We are now central players in the business growth strategies of geographic expansion, acquisition, new products and services as well as efficiency efforts. Against such a backdrop, we impact leadership adaptability, agility, transform at the speed of business and accelerate the pace of change.

Whether it’s infrastructure, networks, servers, software or integration points, our job is to manage the intricate web of technology and the resources driving these efforts and, just as important, is to communicate the complexity to others. Often failure is a result of complexity that comes with the competing demands of keeping existing business running while executing new initiatives.

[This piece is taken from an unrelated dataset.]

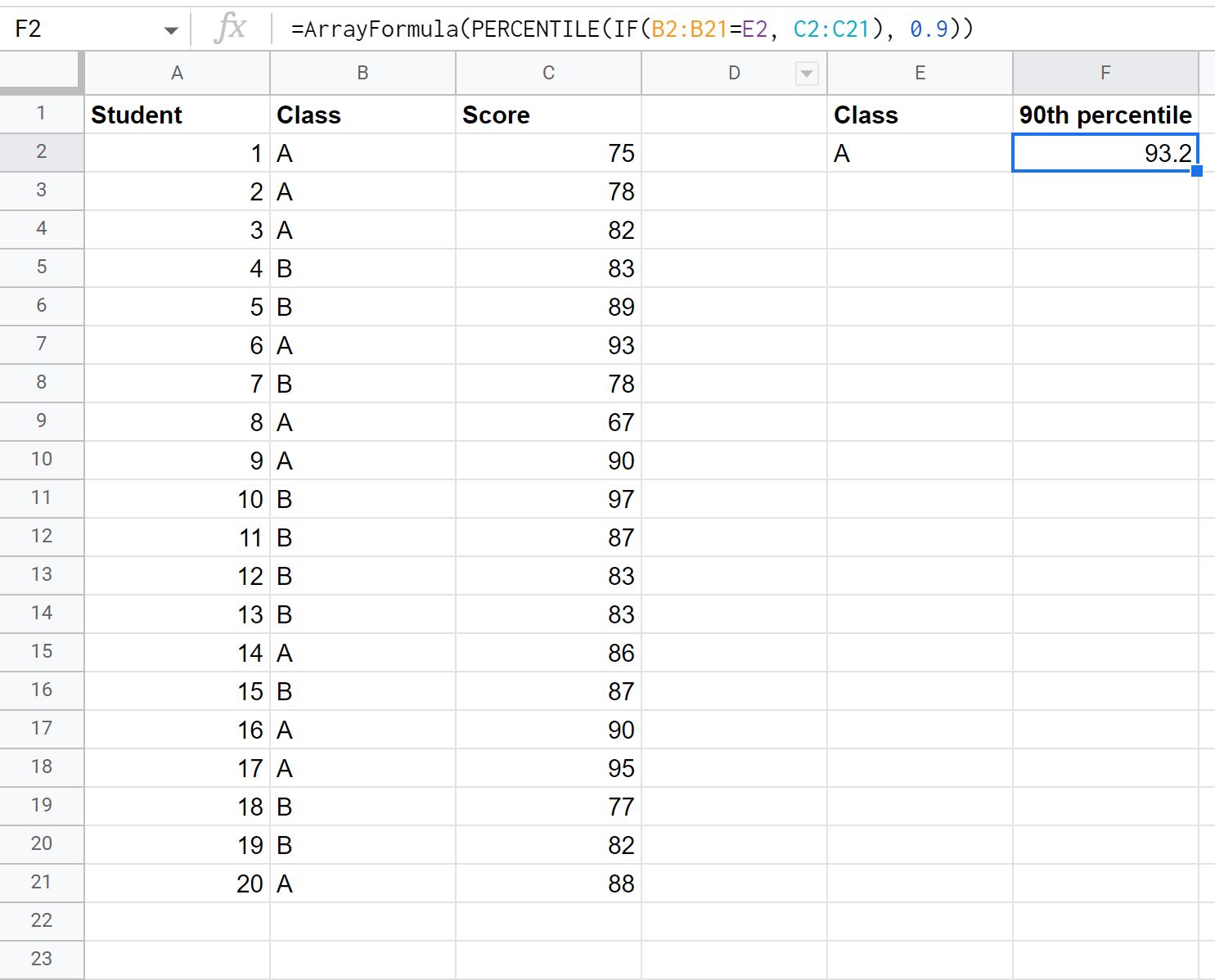
Task: Select cell E2 containing class A
Action: click(920, 153)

CIOs play an important role in a management dialogue. We have the opportunity and the obligation to help break down complexity. Using storytelling and other techniques to translate the seemingly convoluted verbiage into simple, digestible ideas may not be a traditional skill set of most CIOs, but successful are those who have adopted this approach and are changing the conversation.

Break it Down                    

Take the example of large transformational initiatives. It is well documented that large and expensive business and technology efforts have a high failure rate, despite the fact that they have a tendency to fail due to predictable and foreseeable reasons.

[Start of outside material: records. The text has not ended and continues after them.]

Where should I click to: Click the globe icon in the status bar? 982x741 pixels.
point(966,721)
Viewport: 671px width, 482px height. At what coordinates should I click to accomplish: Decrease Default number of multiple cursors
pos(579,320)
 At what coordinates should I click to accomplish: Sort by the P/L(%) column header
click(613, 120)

Often failure is a result of complexity that comes with the competing demands of keeping existing business running while executing new initiatives. It’s like trying to change a flat tire while the car is still moving at highway speed. The most simple of challenges can create friction, distraction and roadblocks. Enter the ‘hero’ who says to the working teams, “All you need to do is [insert any broad, generic solution].” And that’s when things start to go awry.

A more effective approach is to break down this complexity by asking simple, direct questions (even when you already know the answers) and help your teams come up with options and solutions. Examples include:

      • What is the full scope of the issue the team is facing?
      • Can the team get to a common problem statement that they can support?
      • What options exist for remedy? Short term, medium term, or long term?
      • What is the ‘blow your mind’ option (as in, if this was your own company and you had an unlimited checkbook…)? How difficult would that be to achieve?
      • What are examples of how this challenge impacts the way we engage our customers? Or impacts the way you work? Or creates a bottleneck? Often times, you’ll find that this process surfaces unspoken, unseen and unknown roadblocks and is contributing to conflict.
      • What is the top priority in order to achieve the expected outcome?
      • What role/tool/process is missing in order to move forward?
      • What are the linkages to the business strategies and top project priorities to help teams visualize the line of sight to the value?

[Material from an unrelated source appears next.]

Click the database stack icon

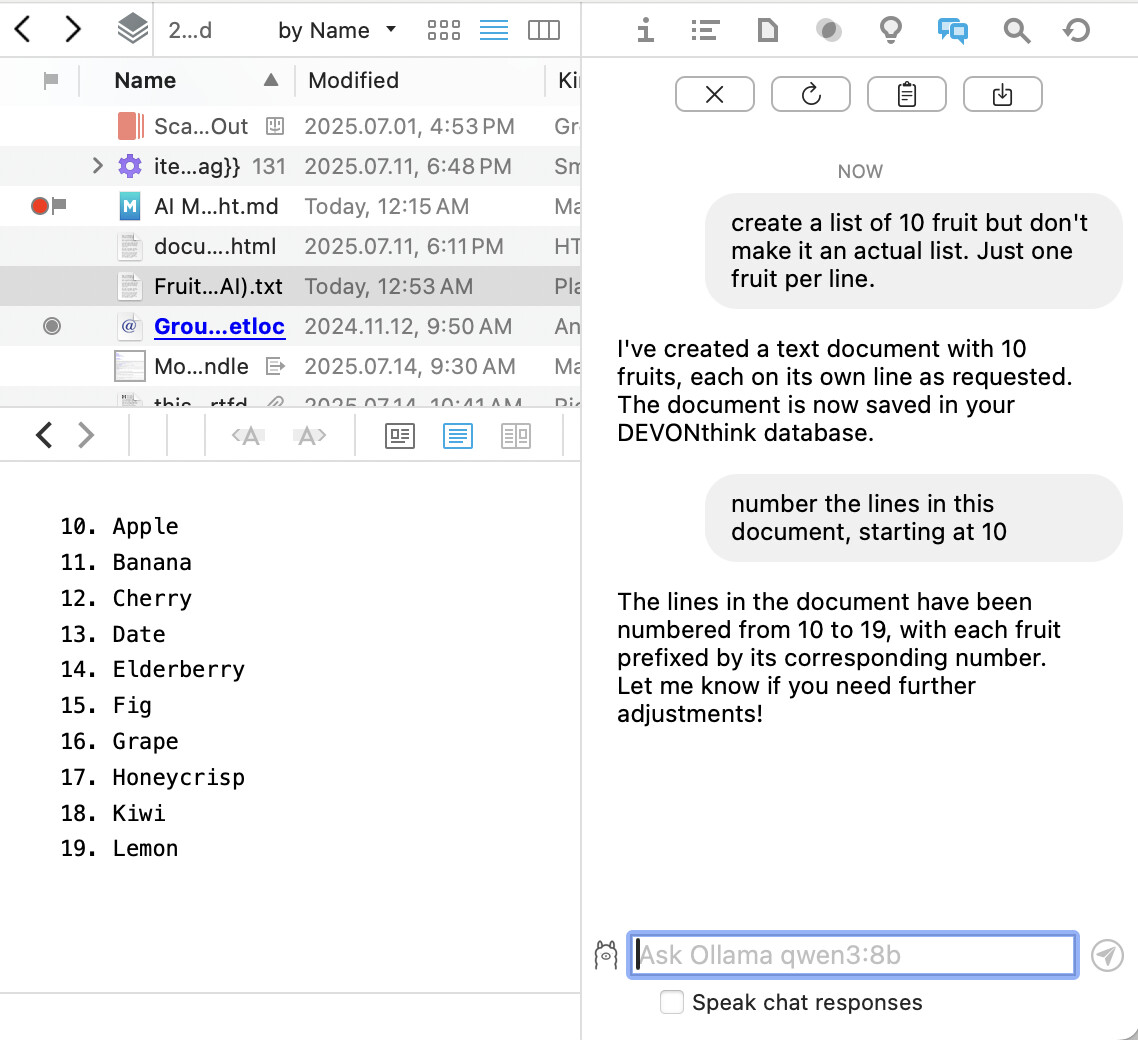pos(132,30)
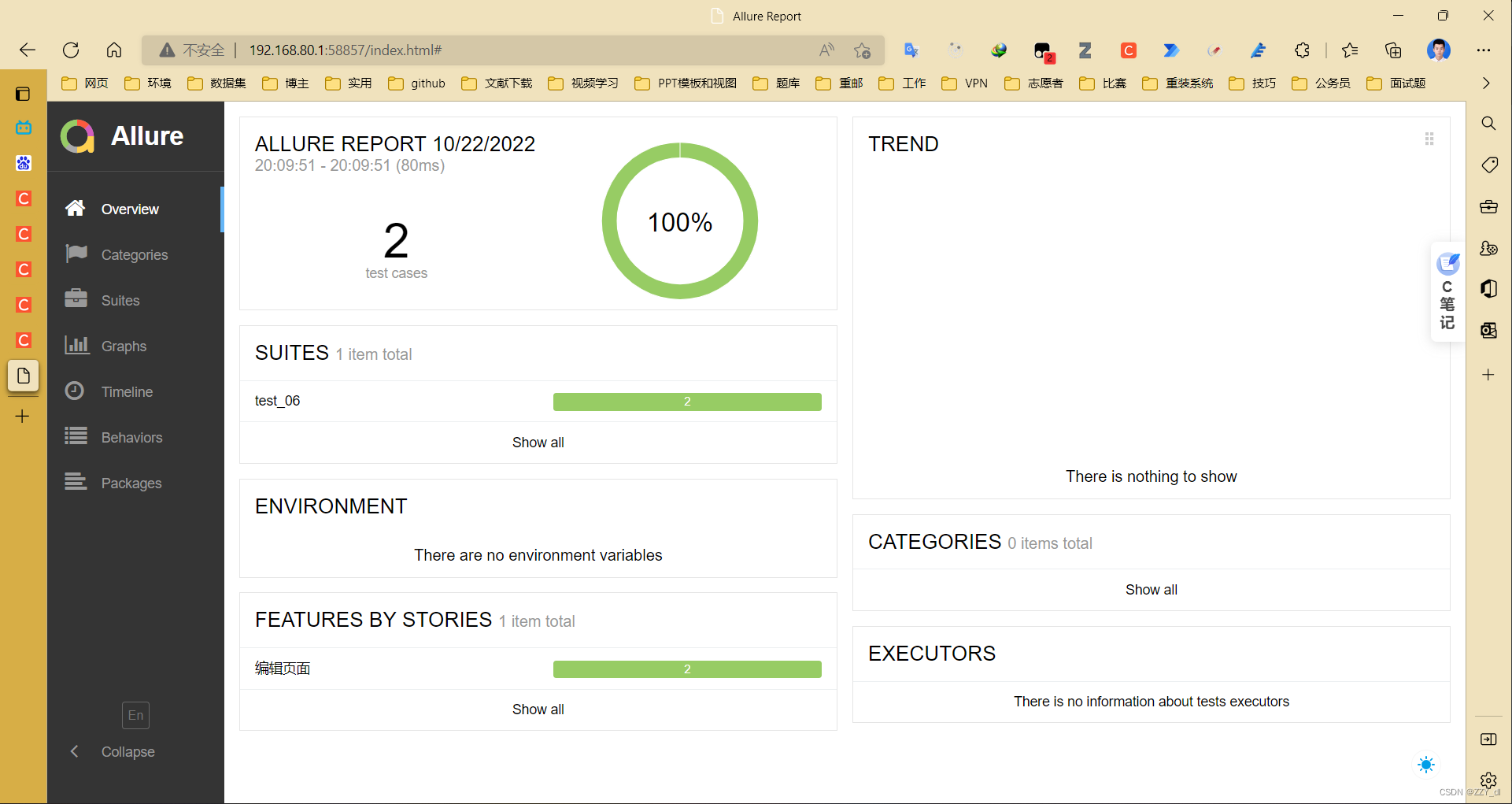Open Packages icon in sidebar
This screenshot has width=1512, height=804.
pos(76,482)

Your success as a CIO is as much about how well you can simplify and demystify the complex world of technology as it is about how smart you are.

In addition to creating probing questions, use analogies. Give the example of how cell phone and limited data plans can incur huge overage fees from kids surfing the web as a way to explain the need to monitor web traffic when moving to cloud-hosted solutions. Or the analogy of going on a journey to break down work efforts to create visibility and alignment on deliverables and the work needed to be completed before the end product is usable.

Also, consider examples that illustrate why subject matter expertise is needed in defining an end-to-end process that will limit manual workarounds, review manual controls by auditors, and enable routine reporting to ensure that the governance of controls is also maintained.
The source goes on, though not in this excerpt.